Aucun lien avec la compagnie française, donc. Simple homonymie : le mot corsair désigne un corsaire en anglais, et il a servi de nom à beaucoup de choses. Si votre recherche portait sur le chasseur, les musées aéronautiques et les encyclopédies spécialisées vous serviront mieux que cette page.

Lire le type d’appareil sur votre réservation

Chez Corsair, la réponse est connue d’avance. Le réflexe reste bon à prendre : le type d’appareil figure sur la page de réservation, généralement à côté du numéro de vol, parfois derrière un lien « détails du vol », et il est repris sur la confirmation envoyée par courriel.

Sachez surtout que l’appareil programmé n’est pas toujours celui qui décolle : une immobilisation technique, un décalage de rotation, et la compagnie en substitue un autre. Sur ce réseau-là, ça n’a aucune conséquence pour vous.

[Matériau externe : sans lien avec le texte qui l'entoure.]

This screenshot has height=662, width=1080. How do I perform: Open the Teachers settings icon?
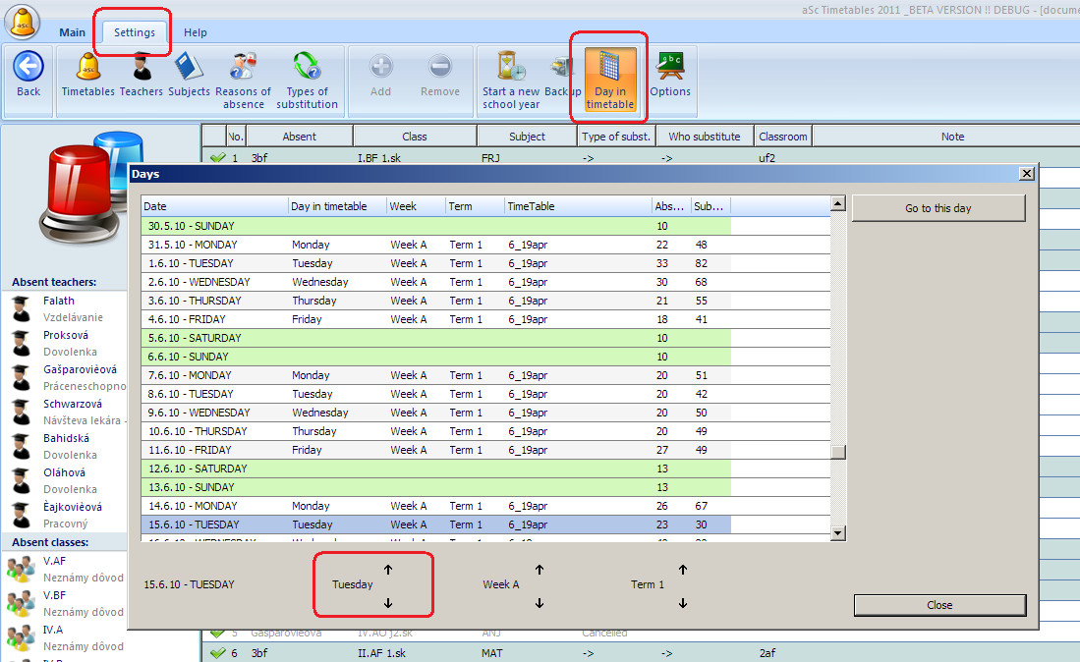pos(142,68)
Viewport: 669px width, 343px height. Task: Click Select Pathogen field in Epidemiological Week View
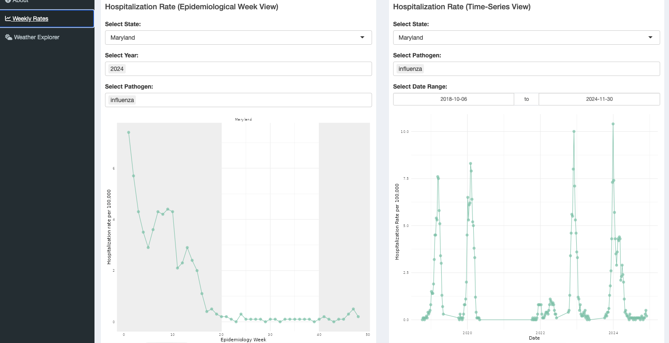pos(253,100)
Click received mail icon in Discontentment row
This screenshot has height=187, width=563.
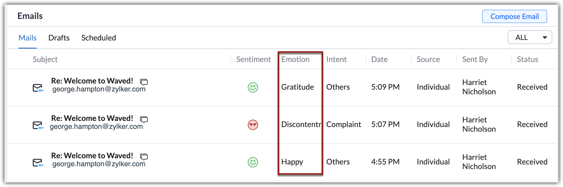coord(38,125)
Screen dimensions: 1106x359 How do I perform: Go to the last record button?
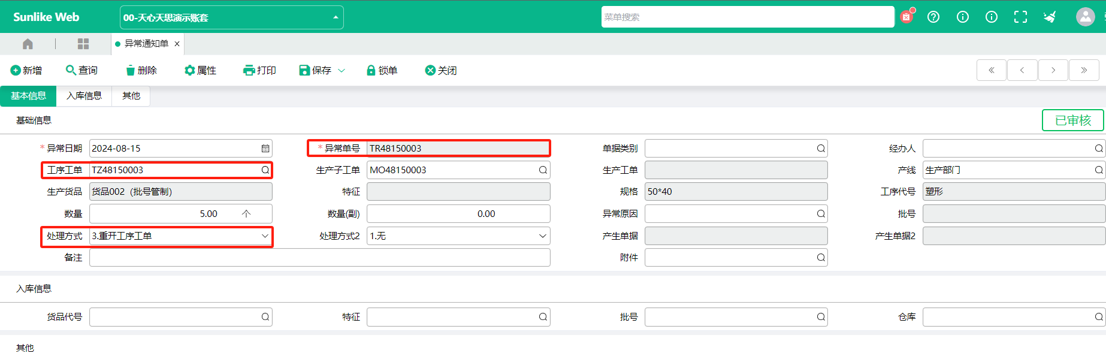(1084, 70)
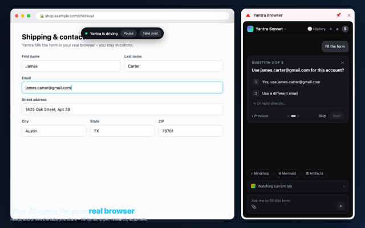Screen dimensions: 365x228
Task: Open the Artifacts tab chip
Action: [314, 173]
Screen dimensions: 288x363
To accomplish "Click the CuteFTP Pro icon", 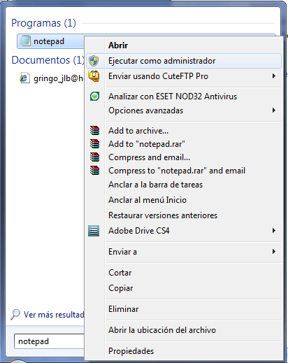I will [94, 76].
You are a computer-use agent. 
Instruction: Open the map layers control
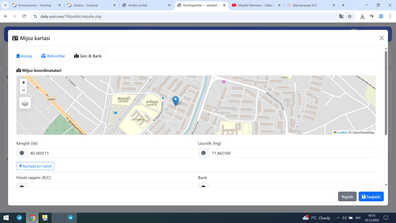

Corsair vole avec quel type d’avion ?

Avec l’Airbus A330neo, dans sa version A330-900. C’est le seul type d’appareil exploité par la compagnie, sur l’ensemble de son réseau.

L’A330neo de Corsair est-il un avion récent ?

Oui. Il s’agit de la génération remotorisée de l’A330, équipée de Rolls-Royce Trent 7000. La flotte de Corsair a été renouvelée par étapes et compte parmi les plus jeunes de son segment.

Quelles classes trouve-t-on à bord ?

Trois classes : Affaires en configuration 1-2-1 avec sièges-couchettes, Premium en 2-3-2 avec un espace aux jambes élargi, et Économie. Une partie des sièges Économie, à l’avant de la cabine, est proposée en Éco+ avec plus de place.

Quelles destinations dessert l’avion Corsair ?

Trois ensembles principaux : les Antilles, l’océan Indien et l’Afrique de l’Ouest. Le départ se fait principalement depuis Paris-Orly, avec quelques lignes ouvertes depuis la province. Le programme évolue d’une saison à l’autre.

Pourquoi le mot Corsair renvoie-t-il aussi à un avion de chasse ?

Par simple homonymie. Le Vought F4U Corsair est un chasseur embarqué américain de la Seconde Guerre mondiale, reconnaissable à son aile en W inversé. Il n’a aucun lien avec la compagnie française.

Une flotte d’un seul modèle, c’est un peu comme une carte courte au restaurant : on sait exactement ce qu’on va trouver, et c’est souvent bon signe.